Can economics be passionate?… Can it center on people and what really matters to them day-in and day-out.… And help us understand their hidden motives for why they do what they do in everyday life?

Uri Gneezy and John List are revolutionaries. Their ideas and methods for revealing what really works in addressing big social, business, and economic problems gives us new understanding of the motives underlying human behavior. We can then structure incentives that can get people to move mountains, change their behavior—or at least get a better deal.

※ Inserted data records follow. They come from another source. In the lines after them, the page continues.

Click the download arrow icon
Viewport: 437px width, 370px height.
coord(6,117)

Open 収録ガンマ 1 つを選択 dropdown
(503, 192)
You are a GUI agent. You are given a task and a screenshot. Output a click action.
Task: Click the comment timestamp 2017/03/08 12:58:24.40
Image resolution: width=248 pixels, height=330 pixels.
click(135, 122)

But finding the right incentive can be like looking for a needle in a haystack. Gneezy and List’s pioneering approach is to embed themselves in the factories, schools, communities, and offices where people work, live, and play. Then, through large-scale field experiments conducted “in the wild,” Gneezy and List observe people in their natural environments without them being aware that they are observed.

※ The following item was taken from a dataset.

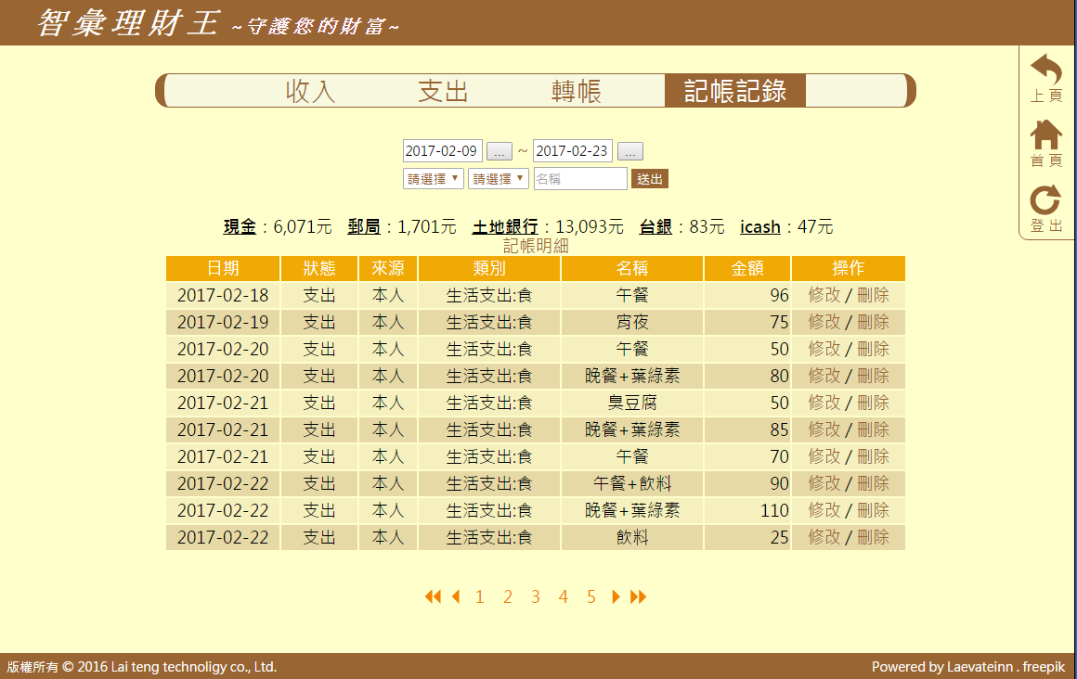Open the 土地銀行 account link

Their randomized experiments have revealed ways to close the gap between rich and poor students; to stop the violence plaguing inner-city schools; to decipher whether women are really less competitive than men; to correctly price products and services; and to discover the real reasons why people discriminate.

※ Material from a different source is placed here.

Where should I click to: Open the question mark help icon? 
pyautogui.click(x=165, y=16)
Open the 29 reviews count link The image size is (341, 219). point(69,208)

To get the answers, Gneezy and List boarded planes, helicopters, trains, and automobiles to embark on journeys from the foothills of Kilimanjaro to California wineries; from sultry northern India to the chilly streets of Chicago; from the playgrounds of schools in Israel to the boardrooms of some of the world’s largest corporations. In The Why Axis, they take us along for the ride, and through engaging and colorful stories, present lessons with big payoffs.

Their revelatory, startling, and urgent discoveries about how incentives really work are both revolutionary and immensely practical. This research will change both the way we think about and take action on big and little problems. Instead of relying on assumptions, we can find out, through evidence, what really works. Anyone working in business, politics, education, or philanthropy can use the approach Gneezy and List describe in The Why Axis to reach a deeper, nuanced understanding of human behavior, and a better understanding of what motivates people and why.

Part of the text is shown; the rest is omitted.